Assignment: Take the material below and extract the lines from the one with "Where should I" through the one with "Image resolution: width=1119", word for word, without pictures.

Data:
· · · · · · ·
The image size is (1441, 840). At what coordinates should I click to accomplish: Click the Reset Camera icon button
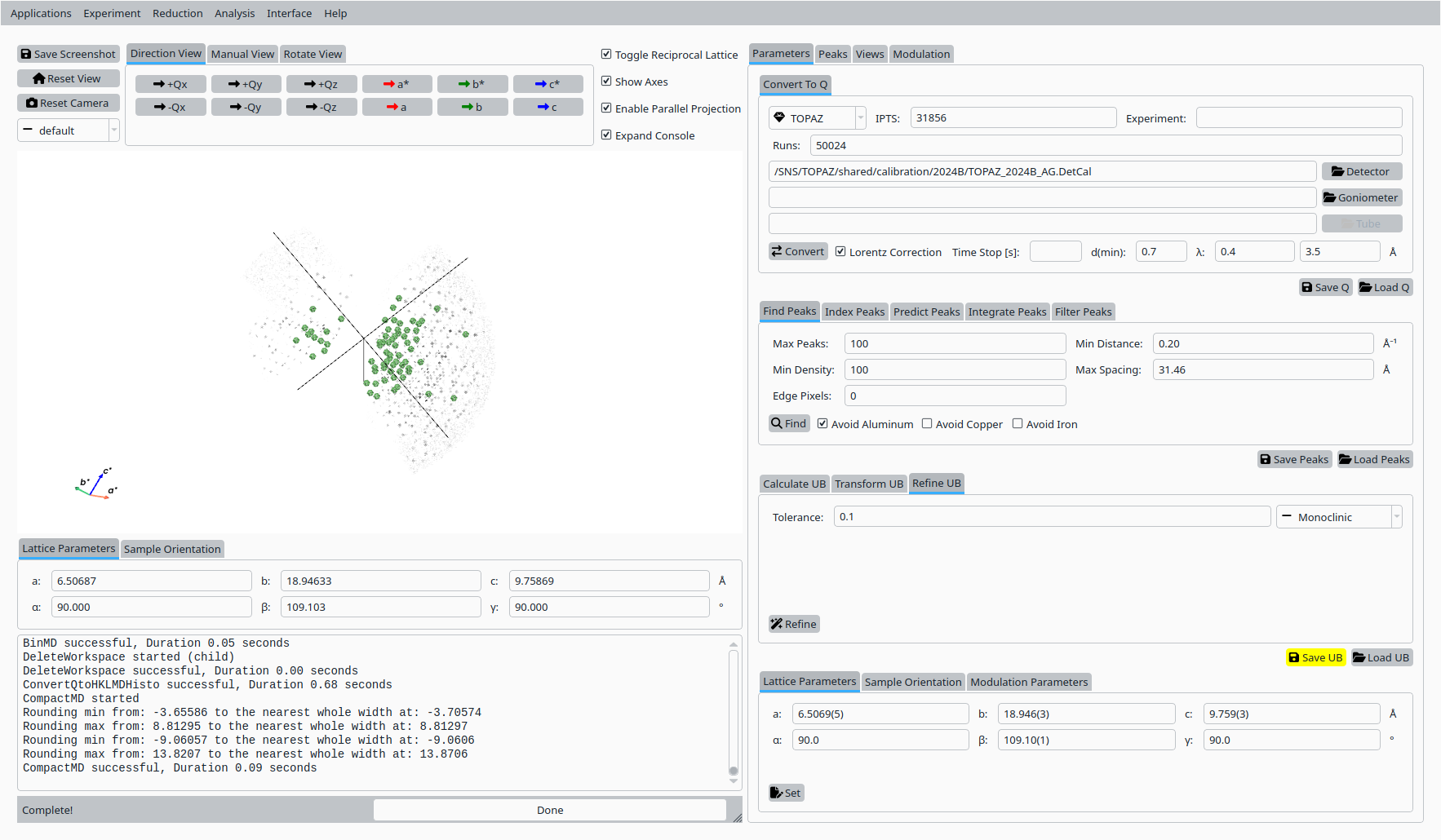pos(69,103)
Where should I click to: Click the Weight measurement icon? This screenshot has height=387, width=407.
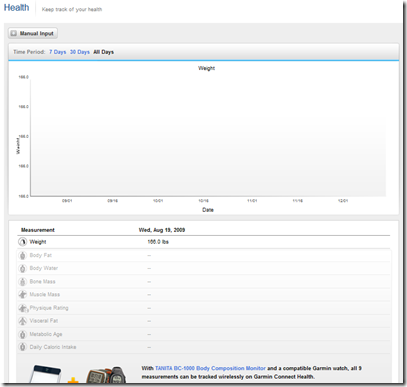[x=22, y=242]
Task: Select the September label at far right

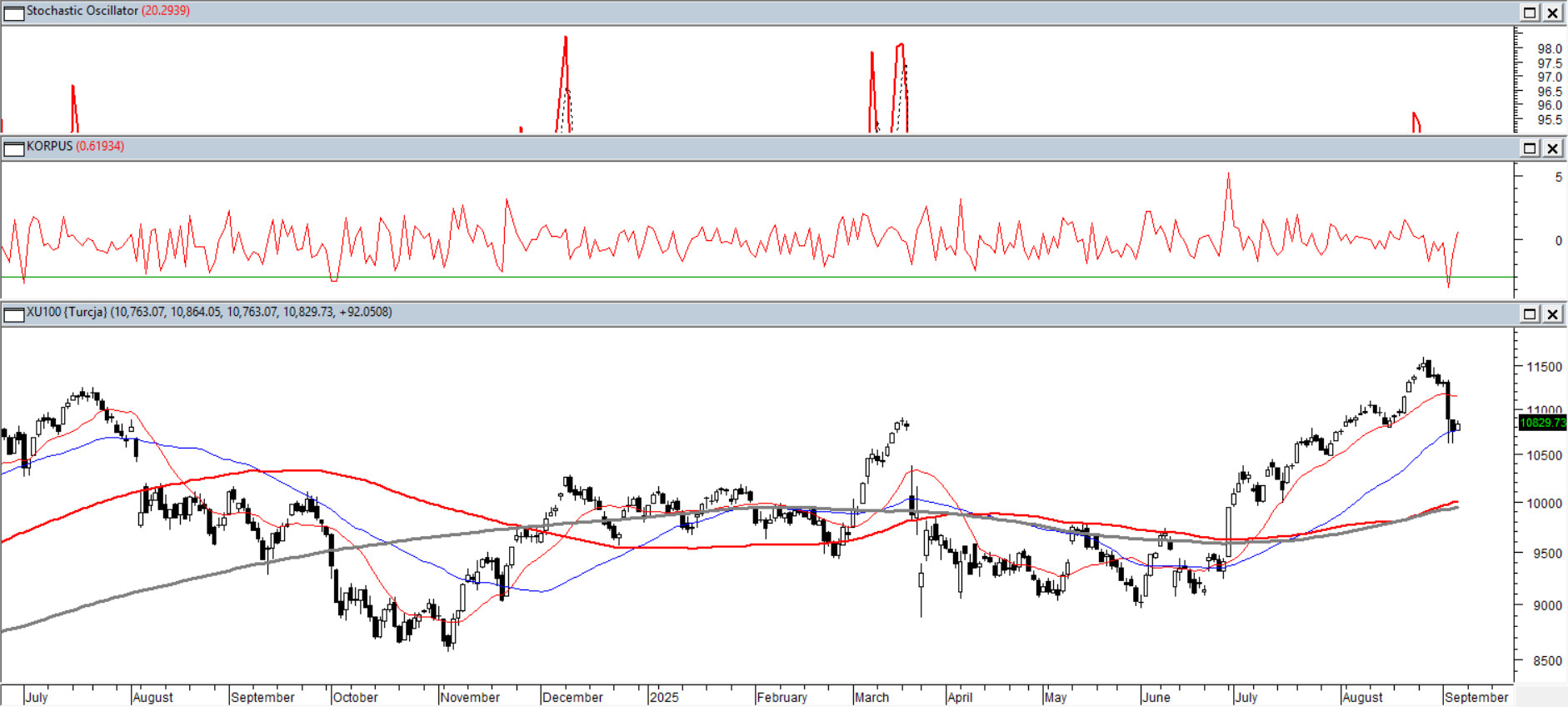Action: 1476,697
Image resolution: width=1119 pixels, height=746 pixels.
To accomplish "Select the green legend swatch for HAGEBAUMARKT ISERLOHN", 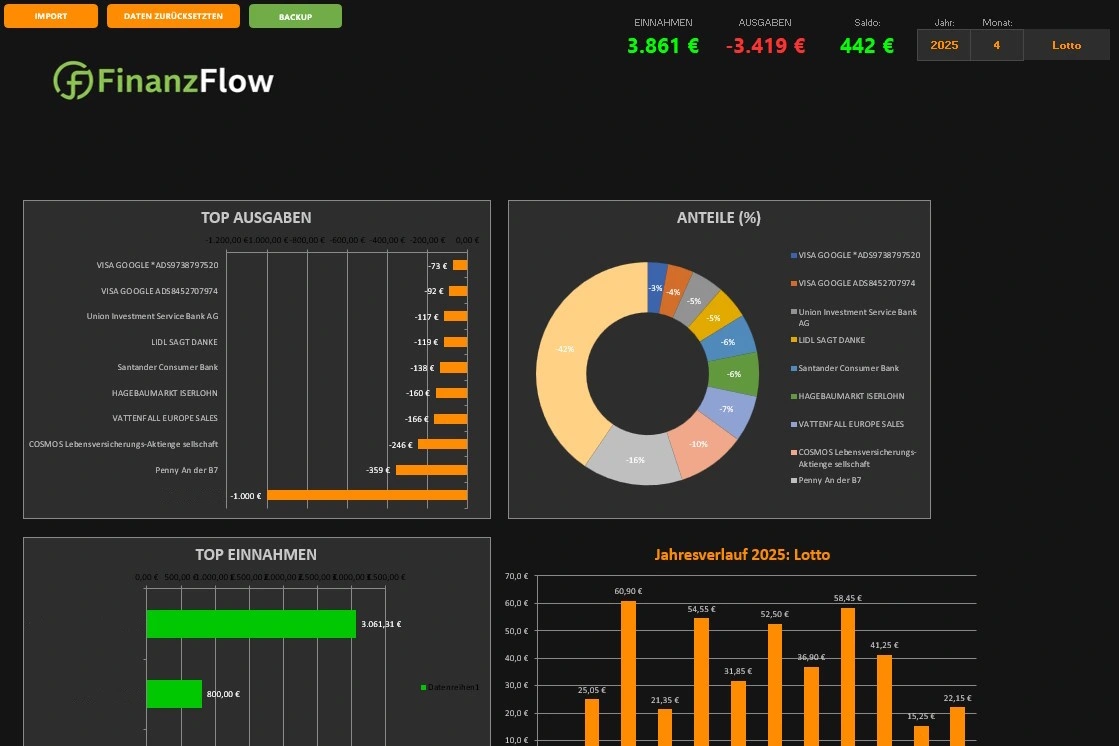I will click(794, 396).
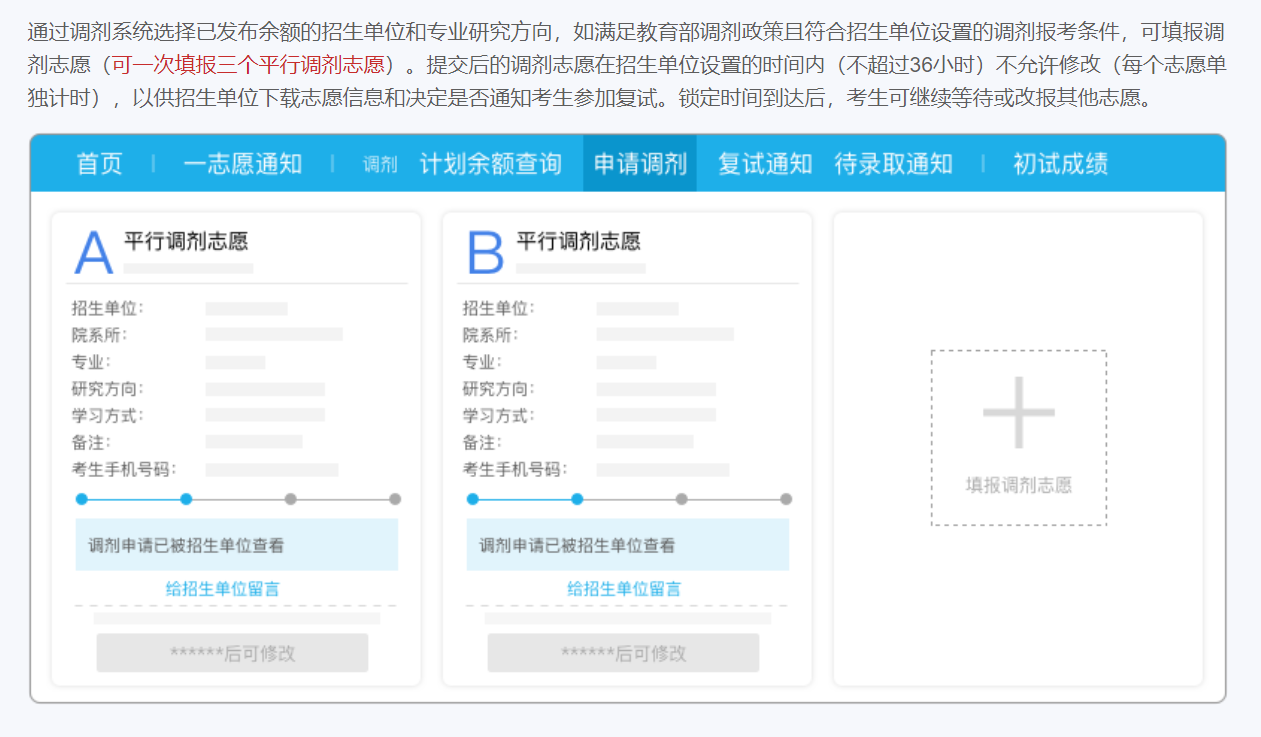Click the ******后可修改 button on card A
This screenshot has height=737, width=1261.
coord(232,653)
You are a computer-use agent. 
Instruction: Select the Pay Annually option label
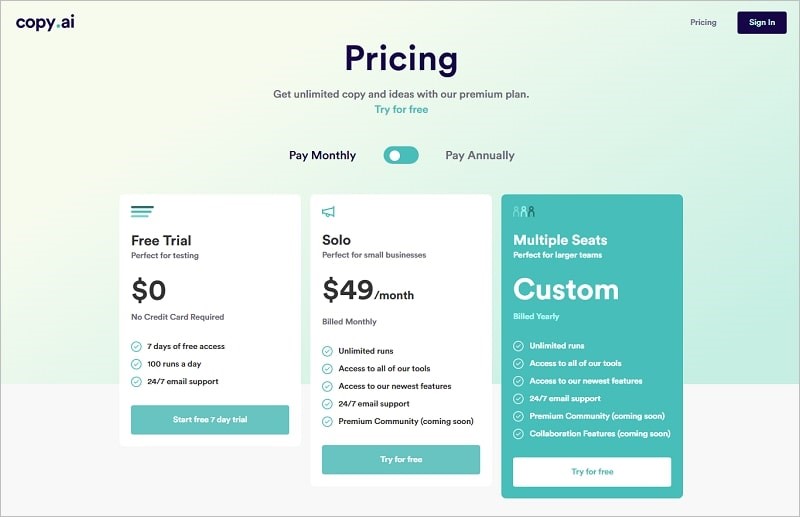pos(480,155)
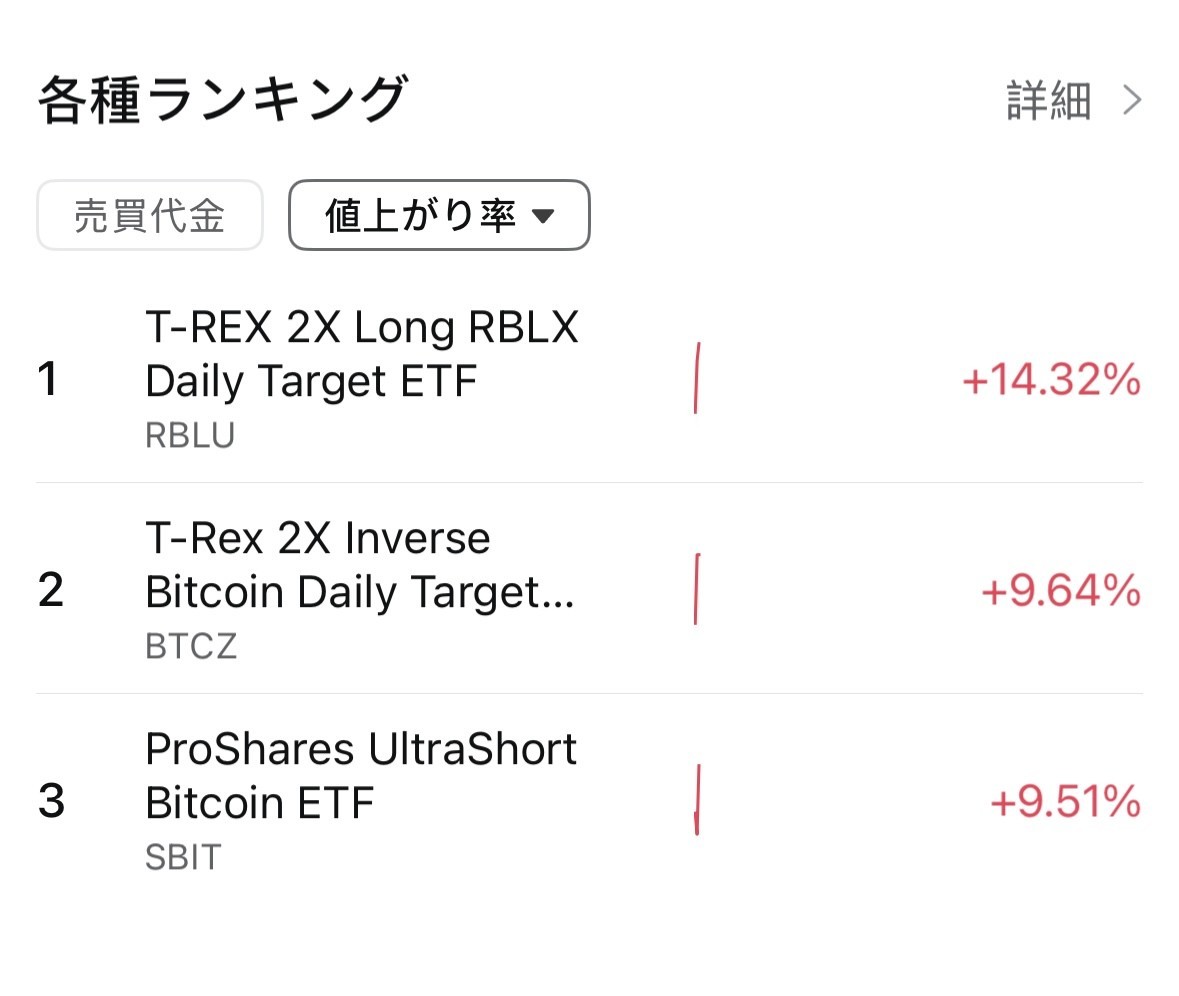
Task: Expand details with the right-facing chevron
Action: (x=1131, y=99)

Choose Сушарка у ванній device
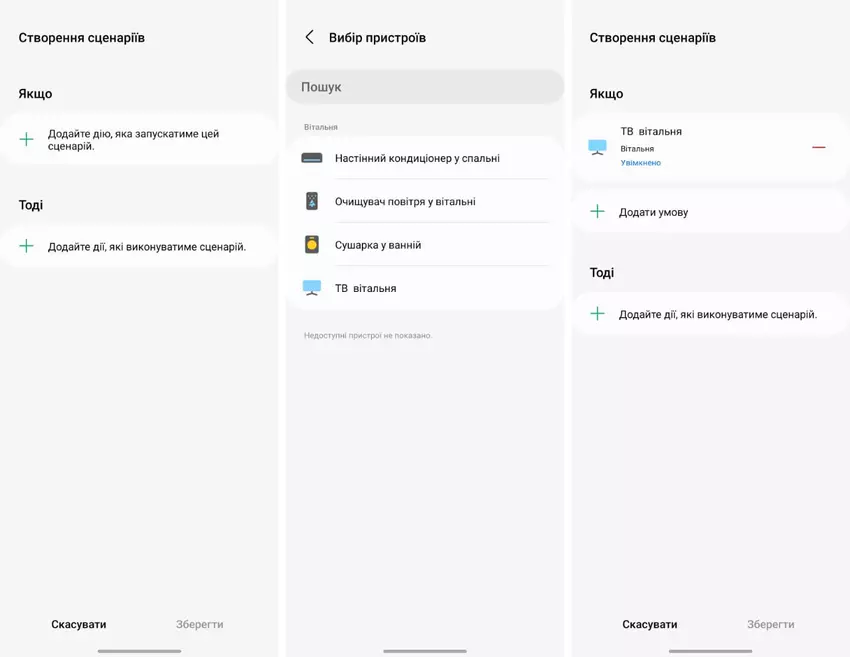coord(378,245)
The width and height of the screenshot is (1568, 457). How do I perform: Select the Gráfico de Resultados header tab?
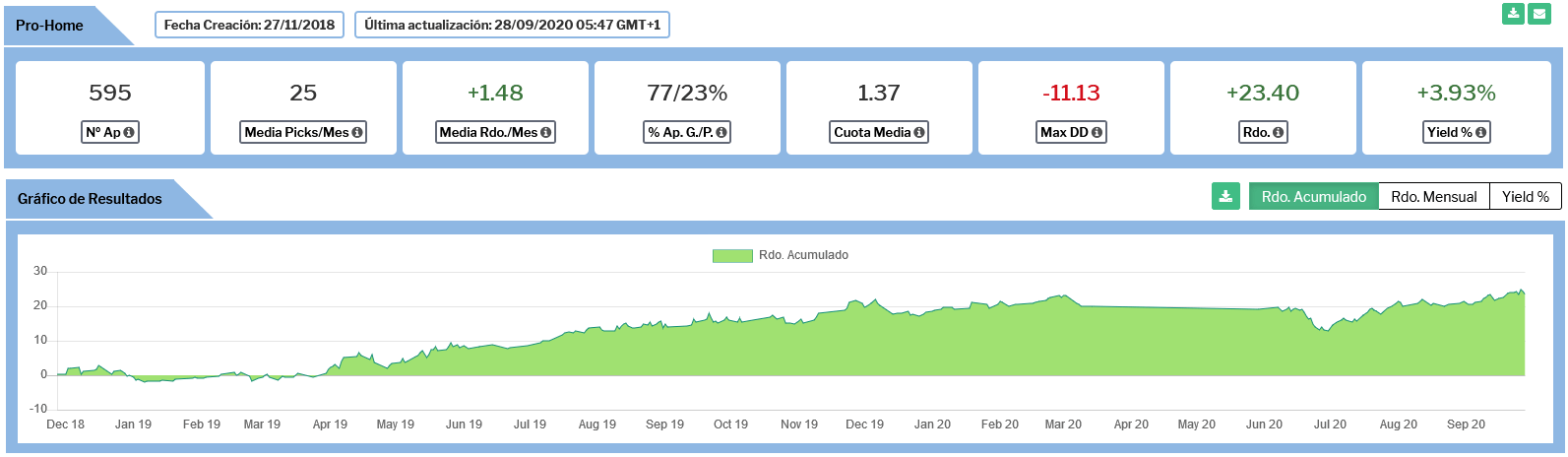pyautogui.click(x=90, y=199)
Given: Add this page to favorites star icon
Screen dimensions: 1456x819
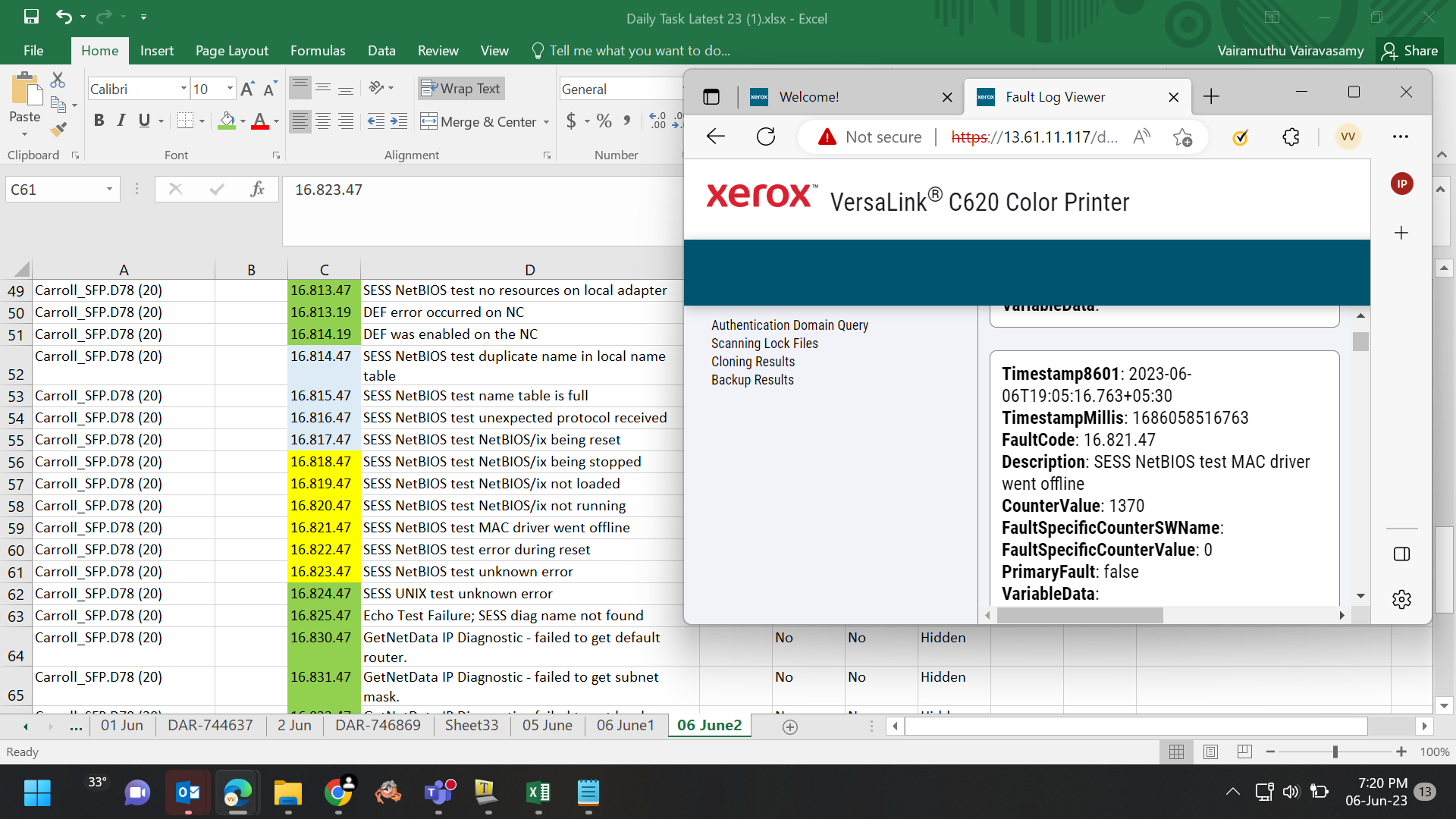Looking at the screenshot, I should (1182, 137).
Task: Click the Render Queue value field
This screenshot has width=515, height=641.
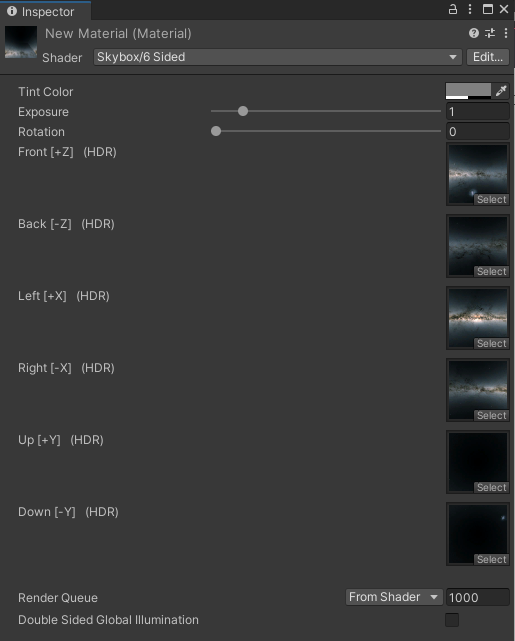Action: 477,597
· · · · · · ·
Result for this exercise:
Where should I click to: Click the Weight measurement icon? This screenshot has height=387, width=407.
[x=22, y=242]
Task: Select the September label at far right

Action: 1476,697
Image resolution: width=1119 pixels, height=746 pixels.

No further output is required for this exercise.